Moss is also the first author on a similar 2019 paper that focused on Beethoven’s string quartets. However, he notes that the new research represents a chance to analyze music outside the traditional canon usually studied by musicologists.
“We received some criticism on the Beethoven paper to the effect that enough has been written about Beethoven. There are good points to this criticism, as such studies often confirm inherent biases in our field, like that of ‘dead, white, male’ composers as musical masters or geniuses,” Moss says.
“This choro dataset lies outside of the core musical canon of composers that are traditionally studied, and we think that doing more research on peripheral and unstudied genres is very important to understanding what music is as a whole.”
Unique – and evolving – harmonic patterns
The researchers transcribed some 300 pieces of choro sheet music from the late 1800s to early 2000s, chord by chord, into a machine-readable format that could be used for algorithmic analysis. Through this analysis, they notably discovered that patterns of chords and keys in choro pieces appear to be very different from those in other musical genres that have been studied quantitatively, such as classical music.
“The rules of harmony that define the style are very different at the local, or chord level, and at the global, or key level,” Moss explains, adding that in classical music, these two harmonic levels would be more closely aligned.
The reason for these differences in choro is beyond the scope of this study, and Moss says it’s a question they’d like to pursue in the future. However, he speculates that it may have something to do with the improvisational and collaborative nature of choro compared to classical pieces.
“Choro is more popular, street music, and the notation is not as elaborate as in classical music. The chord and key patterns we see may make it easier to pick up a guitar and participate in a choro performance and intuit what comes next. Choro is not simpler than classical music, but for an interactive setting like this, the complexity must lie elsewhere than in the harmonic progressions.”

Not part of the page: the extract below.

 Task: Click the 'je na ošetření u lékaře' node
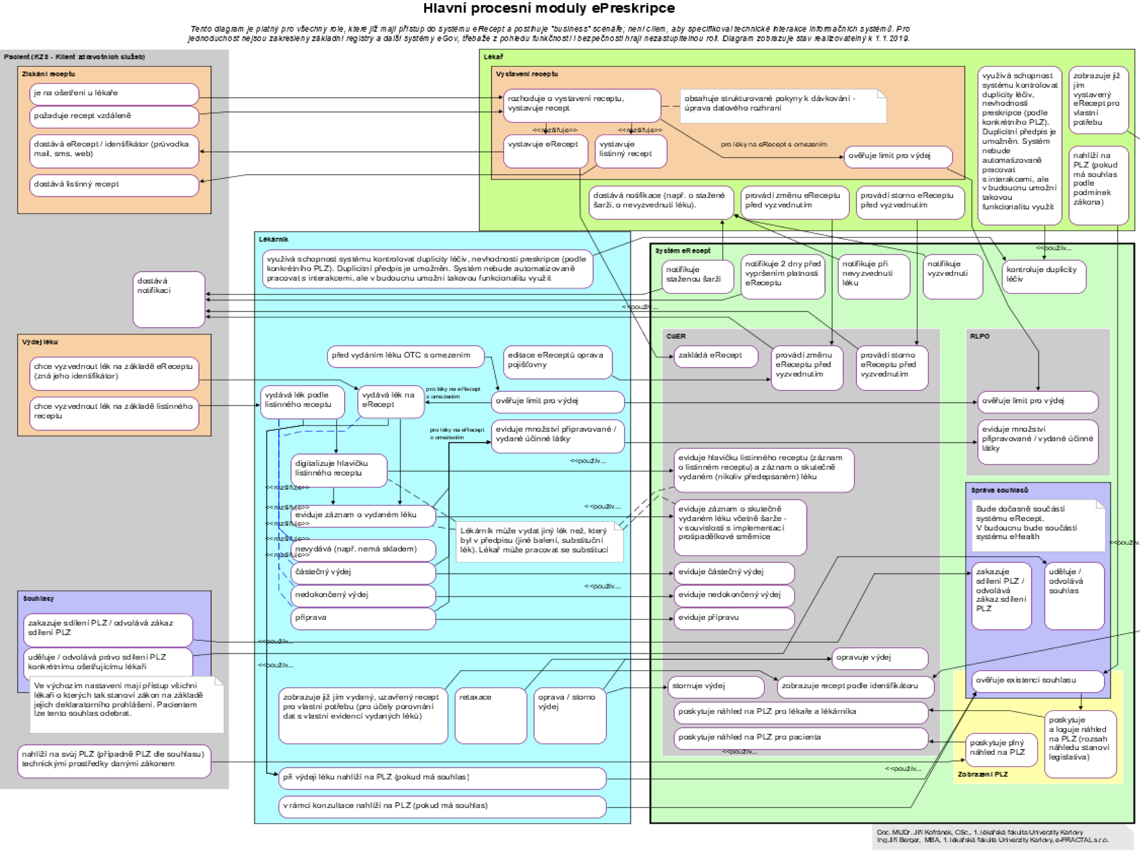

The researchers also noticed that the chords themselves have changed over the past 150 years. Whereas three or four notes were once played simultaneously to produce a chord, over time, chord extensions – which bring five or six notes to a chord – became much more frequently used, especially after the 1950s.
“This was a really cool and completely new finding. We believe that this increase is due to the influence of jazz on choro, but we would need to do further research to confirm this,” Moss says.
A more precise approach to musicology
Moss says he hopes the work will lead to follow-up studies, and emphasizes that their dataset is freely available online for use by other researchers.
He adds that he believes these kinds of empirical, quantitative studies of music are essential, not only because they are more efficient than manual studies – “using computational methods, you gain a more complete picture more easily,” he says – but also because they can help improve the discipline of musicology itself.
“If you take a traditional music analysis text, you will find that concepts, like keys, are often vaguely or not at all defined. Computational approaches force researchers to be precise about the methods they apply, and being forced to quantify things helps you think more clearly about what you are studying.”